In all of the hub-bub of Richie’s graduation and resignation and sterilization (I’m kidding; I was just having fun thinking of other –ation words.), we may have failed to mention that we applied for a principal opening in White River, SD, and we actually received the job but decided to turn it down for a handful of reasons. If we had accepted the position, Richie would have been moving west and starting his new job on January 5th. It is in the spirit of moving, then, that I offer you this next story of the last time we moved.
About a year ago my husband and I decided to move from our rather empty house into a two-bedroom apartment on the east side of town in order to save gas money and pay off our student loans sooner. By sooner, I mean before we reach age 57 and start collecting whatever is left of Social Security.
As anyone can tell you, moving is always horrible. Just horrible. Too much stuff. Stuff too heavy. Day too hot. Day too humid. And in our case, too many stairs to climb. If you have ever moved, you know the feeling. Any move is horrible, but this one turned out to be exceptionally horrible, and therefore, perfect material for a story.
We had just celebrated Harmony’s first birthday by going to a Bon Jovi concert in Fargo, ND, with our friends, Ben and Maria. We had to drive home after the Saturday night concert, though, because Sunday is a work day for pastors. And this Sunday happened to be Moving Day, as well.
By two o’clock Sunday afternoon things were going as well as could be expected when one moves, although my stomach had been hurting all morning and Harmony had also had some na-asty diapers. By four o’clock my energy was fading fast, but my bowels were just getting their second wind. Sometime around five, when most of the move was complete and anything left was being shoved into plastic grocery sacks, I bent over to pick up a nameless, needless object, and at that moment I sharted! Right there in the middle of my barren living room! Surrounded by the few true friends who were still helping us move five hours after I had promised we would be done. With no scrap of clothing left in the house. Me, a grown woman who thinks that sort of thing is disgusting. I sharted! I honestly had not felt all that sick, but I guess the sphincters had thought otherwise.
For those of you who are too innocent or too isolated to know what I am talking about, or maybe you are too proper to actually give this semi-normal human process usually done while sitting on a toilet a name, sharting is when you s--t and fart at the same time.
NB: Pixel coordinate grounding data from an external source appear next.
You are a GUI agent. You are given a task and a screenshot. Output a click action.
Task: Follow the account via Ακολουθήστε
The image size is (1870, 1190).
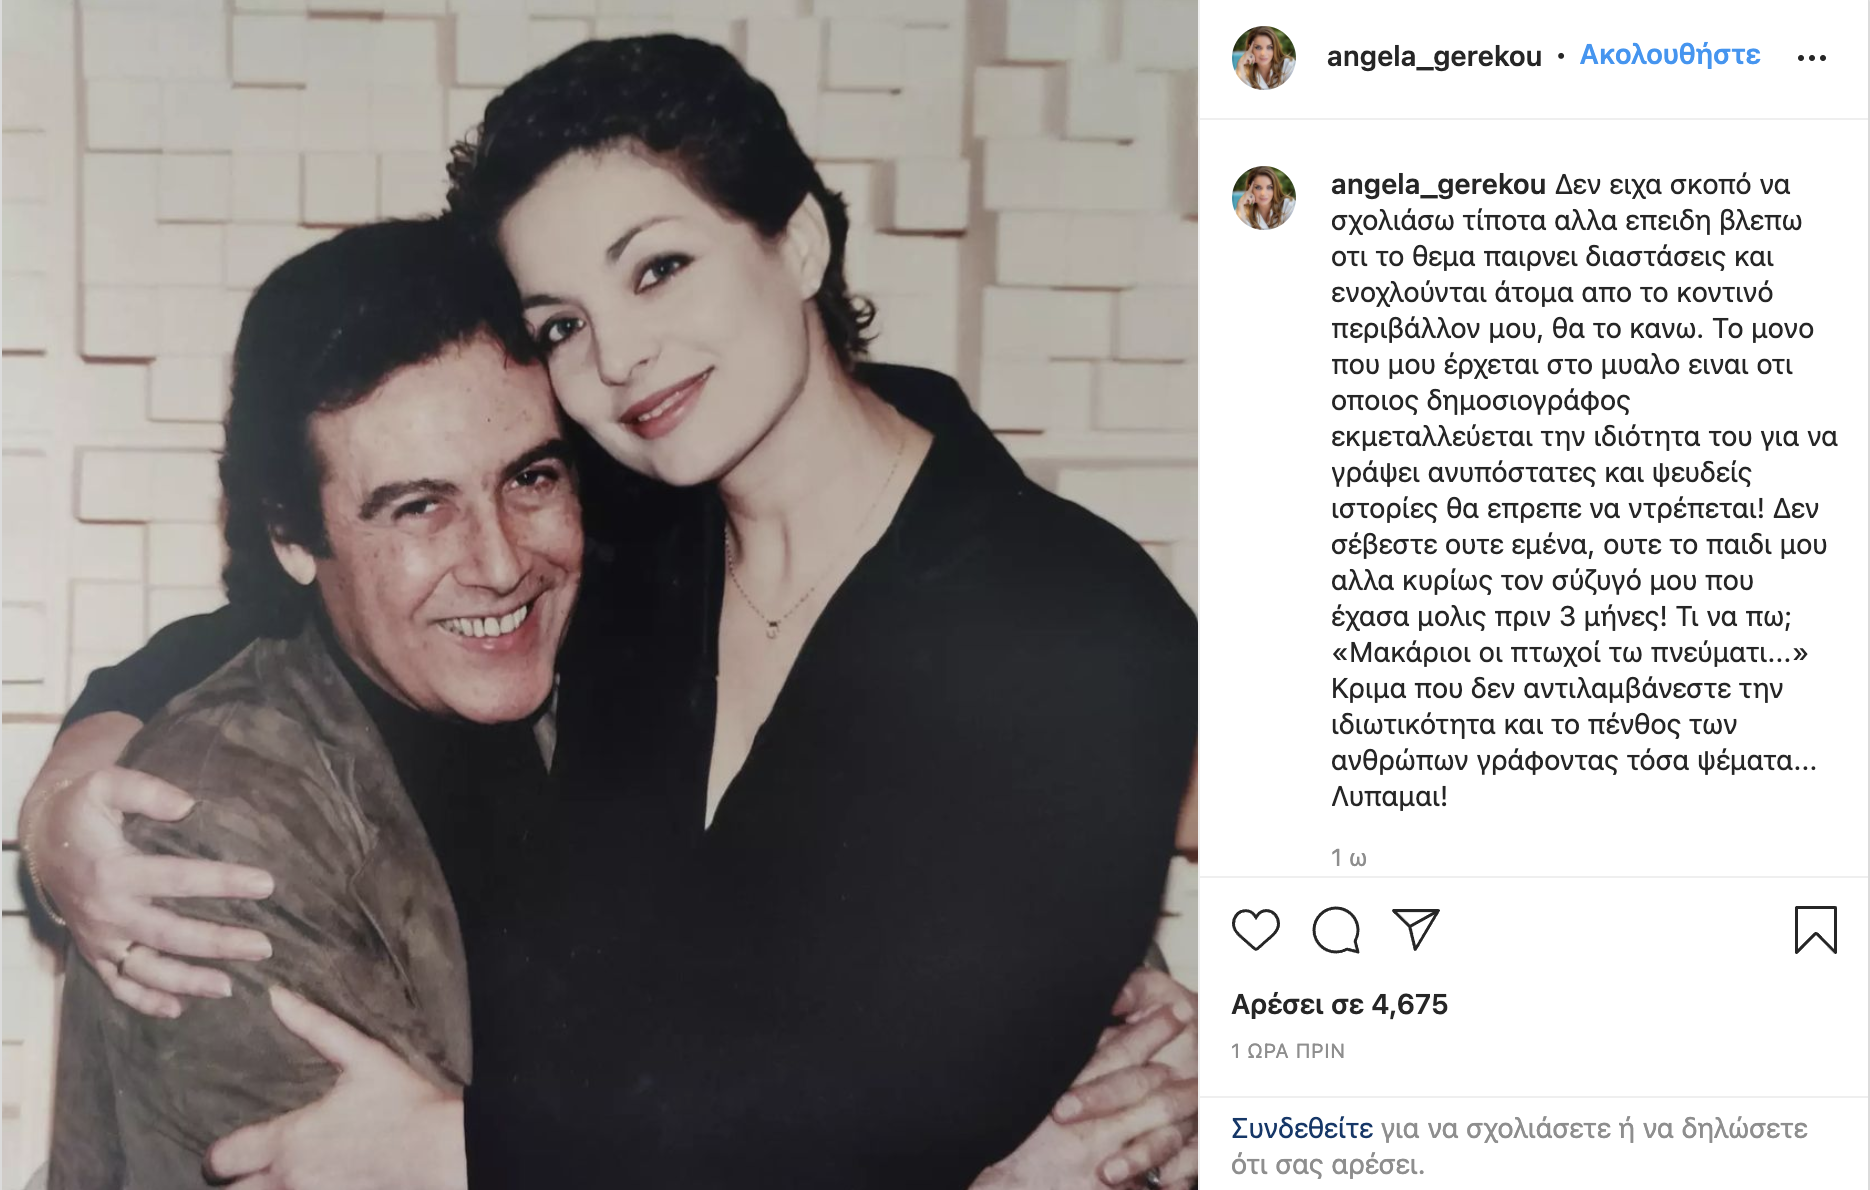[x=1670, y=55]
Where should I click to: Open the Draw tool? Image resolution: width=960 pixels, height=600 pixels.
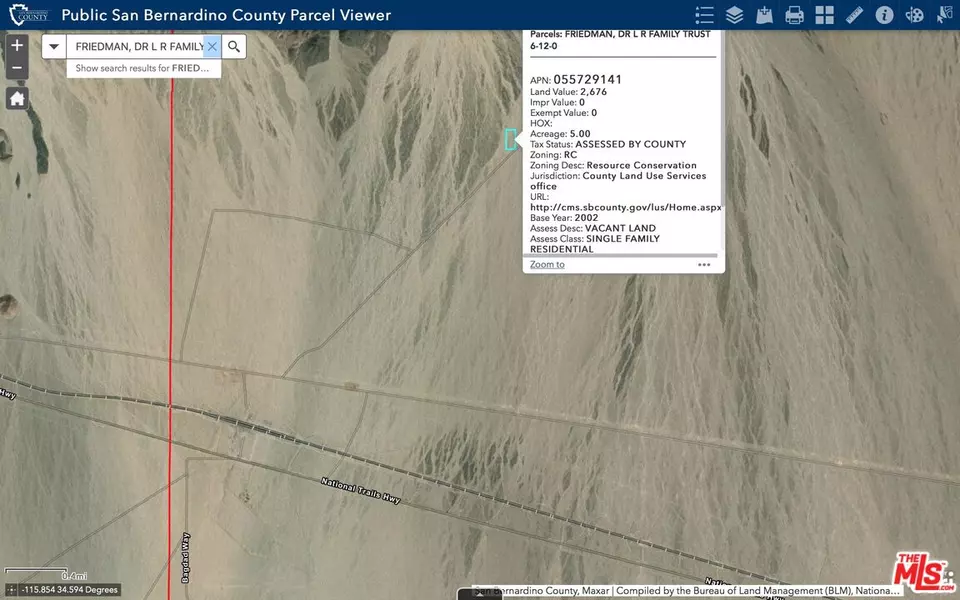click(912, 15)
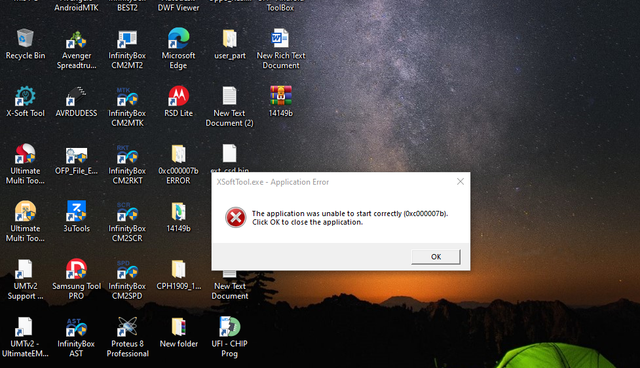Viewport: 640px width, 368px height.
Task: Click the Microsoft Edge desktop icon
Action: [178, 39]
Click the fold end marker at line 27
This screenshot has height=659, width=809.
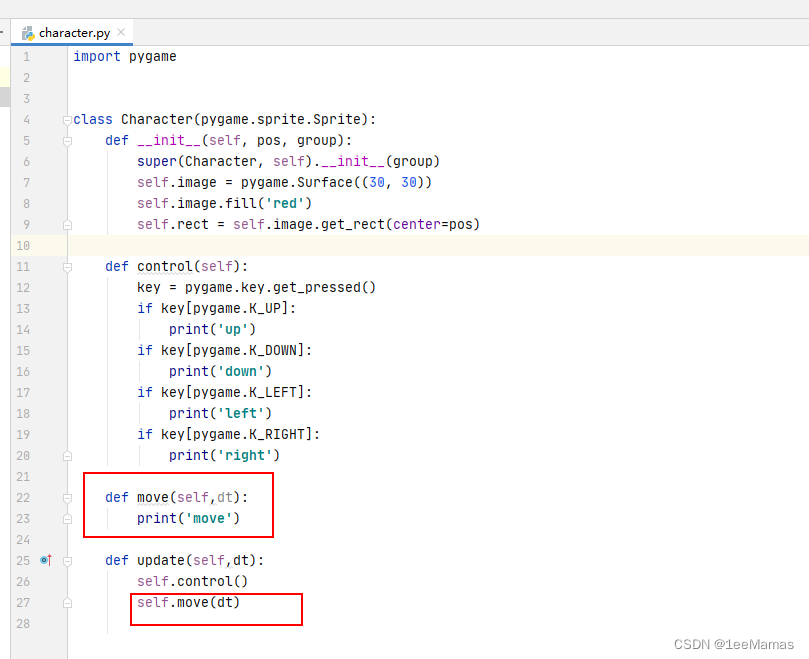(x=67, y=603)
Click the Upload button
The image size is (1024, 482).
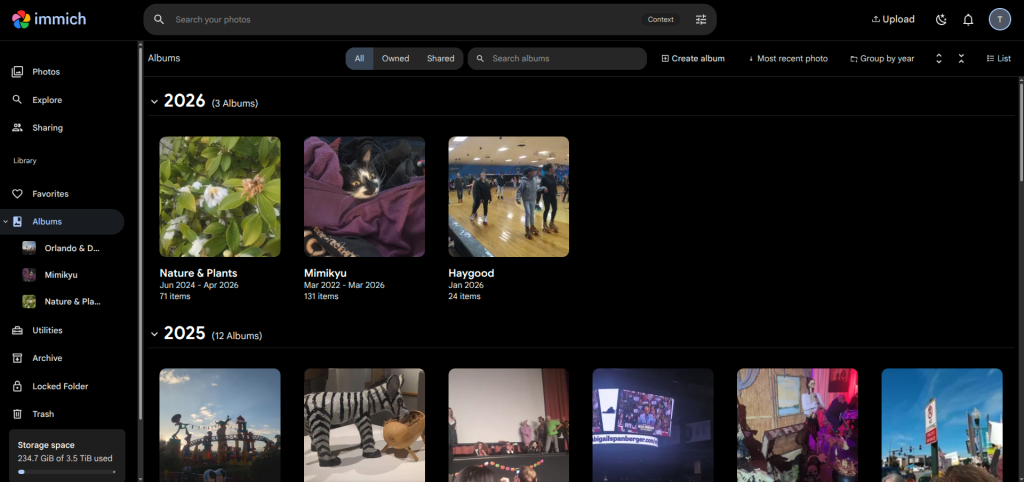(x=893, y=19)
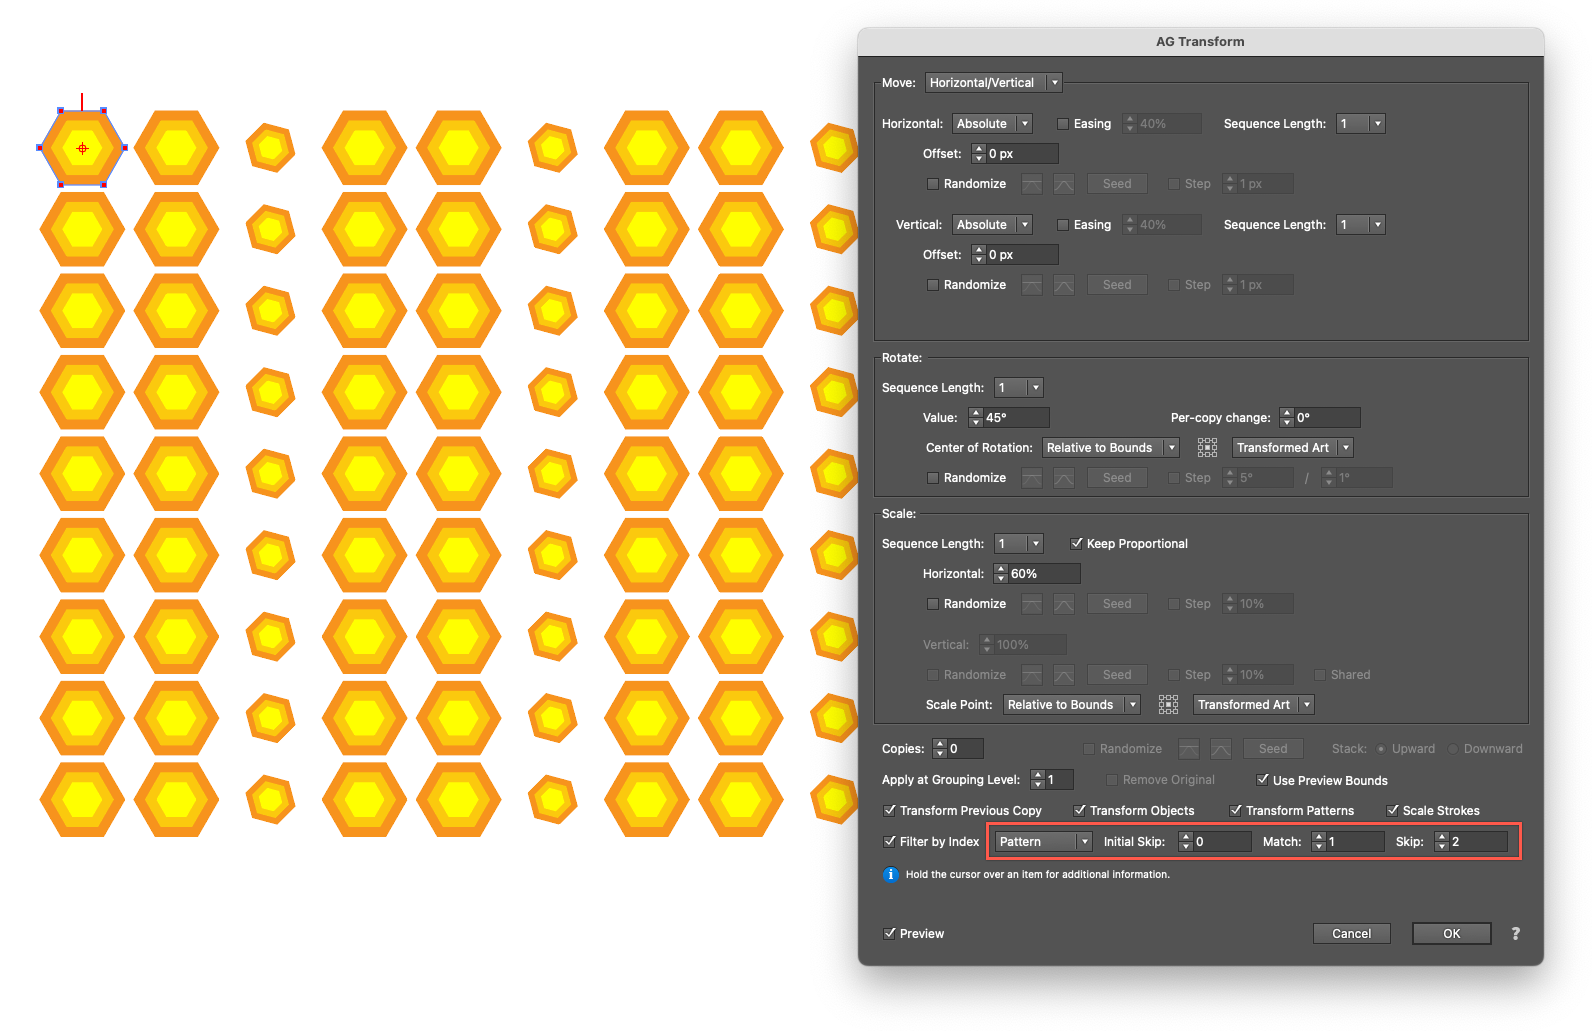Click the Rotate center reference point grid icon
Viewport: 1594px width, 1031px height.
(1207, 448)
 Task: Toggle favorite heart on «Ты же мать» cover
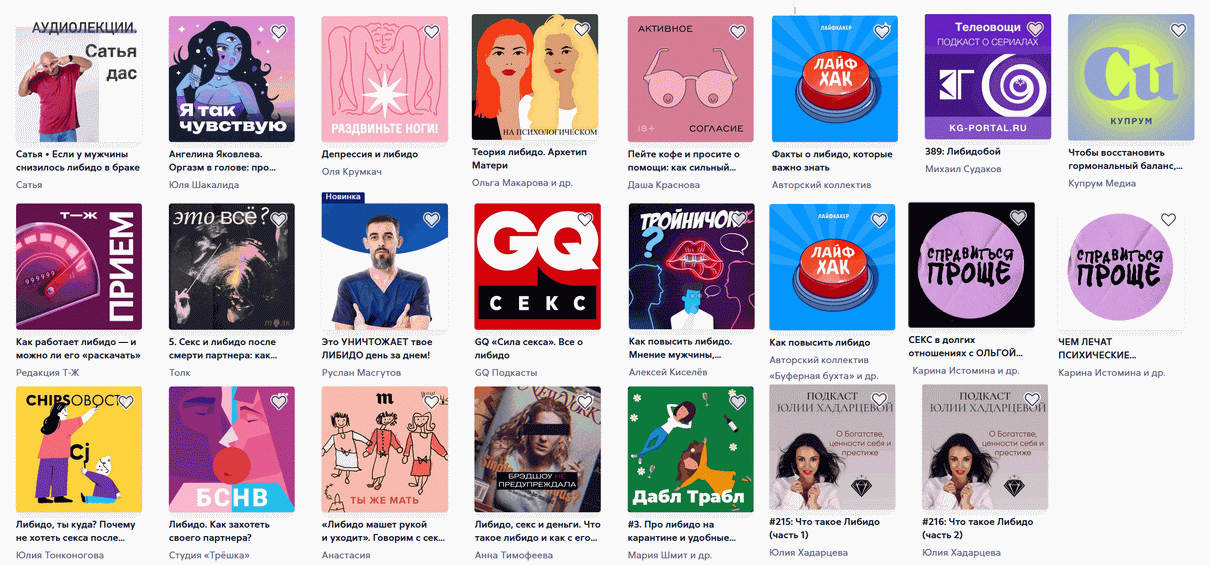431,402
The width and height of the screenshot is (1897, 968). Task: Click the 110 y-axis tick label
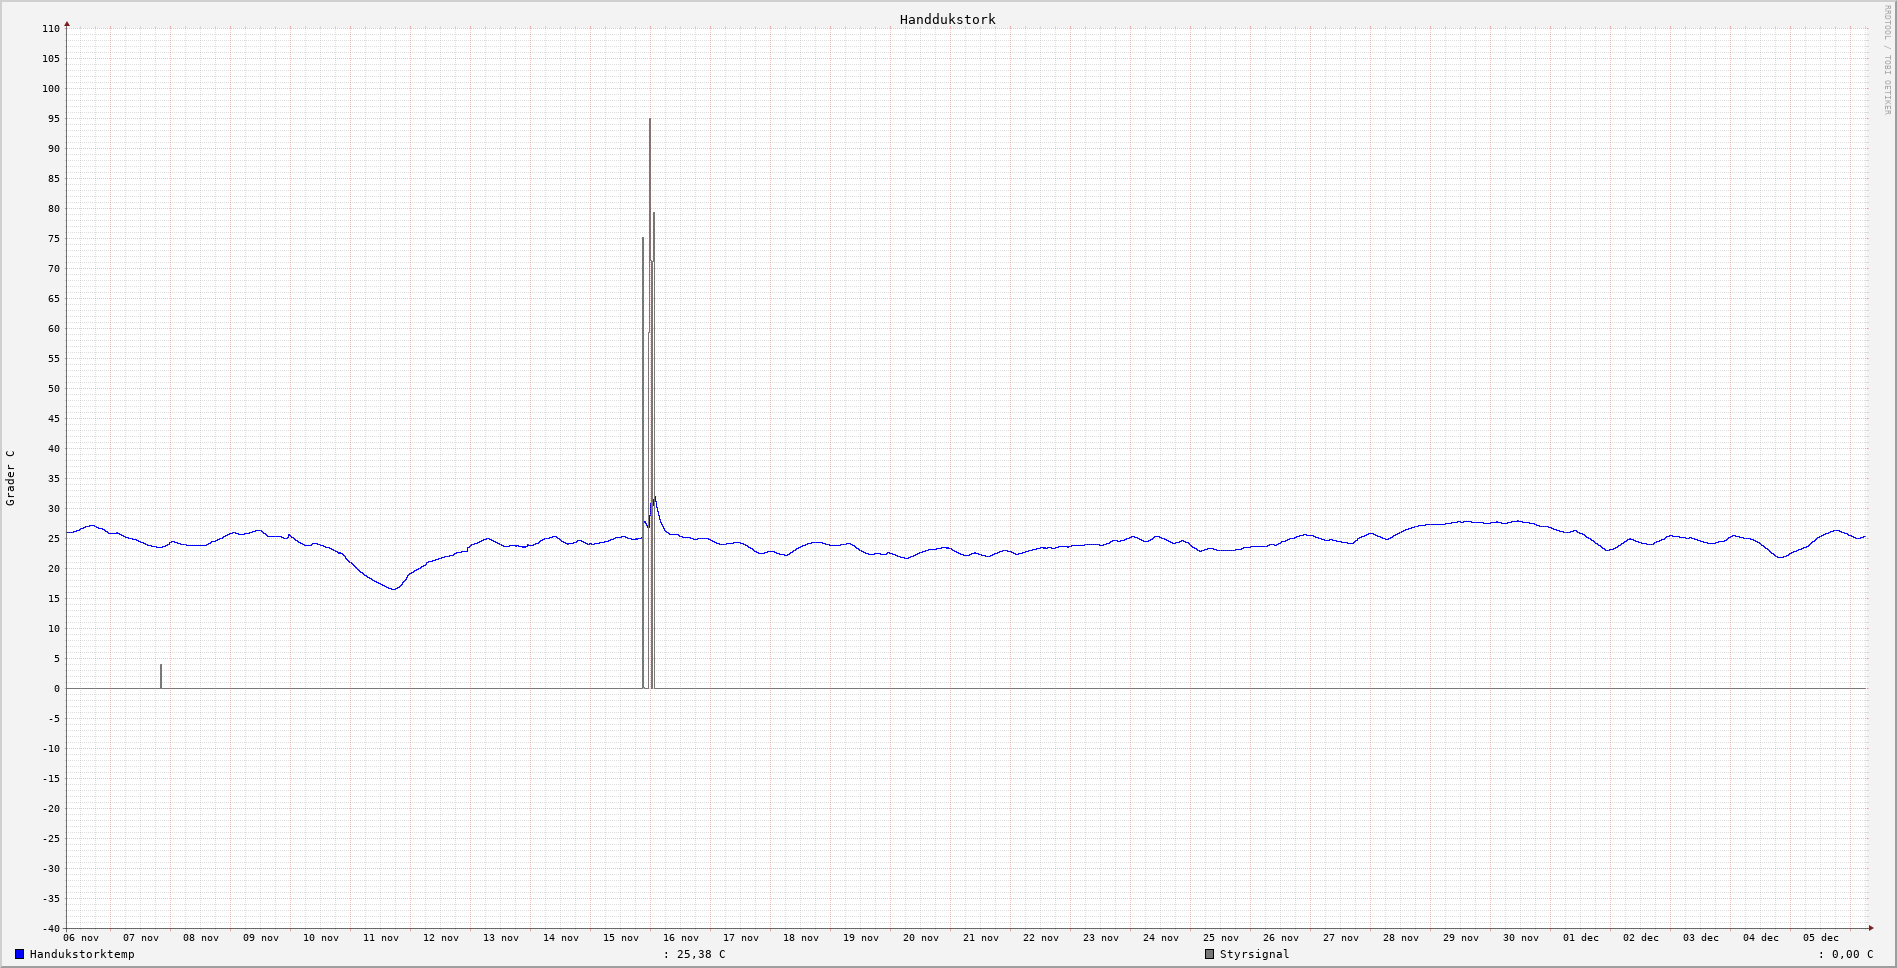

One could also call it po-arting or cr-arting, but sharting has a much better ring to it. A shart happens when you think that you will be sly and sophisticated and just let an SBD (silent but deadly) float right out while casually walking to the other room, but instead you are left with tread marks on your underwear and as you waddle to the nearest bathroom. And in my case, the underwear I was wearing were the ONLY underwear left in the house! Because remember, today is moving day and moving is always horrible.
So what can I do? I waddle to the bathroom, sit down, and survey the damage. Not bad, I think. Definitely wipe-able. I look left where the toilet paper should be hanging. I see only a brown roll of cardboard. Then I remember already packing all the extra toilet paper. I think about the “Spare a square” Seinfeld episode. I chuckle. I catch a glimpse of my poop-stained underwear. I stop chuckling.
Let’s just stop here for a moment, shall we? What would you have done? Yelled for help? While yelling, who would you have wanted to come? Who would you want to rescue your poop-stained self? And what could that person have done, really? There are NO paper products left in the entire house! Would you have waited on the porcelain throne while your friend, thinking that you pooped your pants, runs to the store to buy you a role of TP? Really. Before you judge me. What would you have done?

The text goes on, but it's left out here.